Con la maglia giallorossa, Orlando ha disputato ben 177 partite, firmando 43 gol e contribuendo in modo determinante a due delle conquiste più significative della storia del club capitolino: la Coppa delle Fiere del 1961 e la prima Coppa Italia romanista, vinta nel 1964.

Dopo quell’anno, ha intrapreso nuove avventure: un campionato alla Fiorentina, uno al Torino, quindi il passaggio al Napoli dove, dal 1966 al 1968, ha messo a segno 14 reti, condividendo l’attacco con fuoriclasse del calibro di Sivori e Altafini.

Ma se c’è una parola che fa brillare gli occhi di Orlando, è “Turchia”. Quel nome evoca ricordi vivissimi, sia in giallorosso che in azzurro.
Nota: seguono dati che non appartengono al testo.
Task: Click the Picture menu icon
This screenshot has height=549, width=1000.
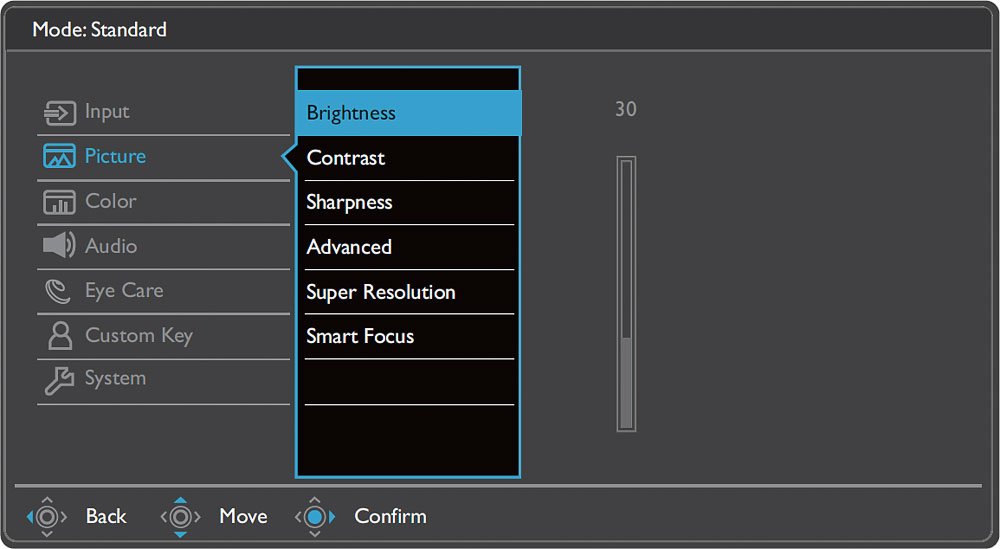Action: [59, 157]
Proprio contro una squadra turca, l’Altay di Smirne, Orlando realizzò il suo primo gol europeo con la Roma il 26 settembre 1962, vigilia del suo ventiquattresimo compleanno, in Coppa delle Fiere.

Pochi mesi più tardi, il 2 dicembre 1962, arriva l’esordio in Nazionale, in una fredda giornata al Comunale di Bologna, sotto la guida del commissario tecnico Edmondo Fabbri. È una gara di qualificazione all’Europeo del 1964, avversaria la Turchia. Orlando parte titolare in un undici che comprendeva nomi illustri come Negri, Maldini, Rivera e Bulgarelli. Finì 6-0 per l’Italia. Di quei sei gol, ben quattro portano la sua firma: la seconda, la terza, la quarta e la sesta rete. Una prestazione da sogno, con tanto di pallone portato a casa. Sembrava l’inizio di una lunga carriera in azzurro.

Invece no: le sue presenze con la Nazionale maggiore si fermarono a cinque. Un numero sorprendentemente basso, a fronte di un debutto tanto impressionante.
Ma va detto che Orlando fu contemporaneo di una generazione di attaccanti di altissimo livello, nel pieno di un periodo storico denso di contraddizioni per il calcio italiano: dal tracollo contro la Corea del Nord nel 1966, al trionfo europeo del 1968, fino allo storico Mondiale del 1970 in Messico.

Alberto Orlando, in fondo, è stato questo: un attaccante di sostanza e talento, spesso sottovalutato, ma capace di entrare nella storia con la discrezione di chi non ha mai avuto bisogno di troppe parole per lasciare il segno.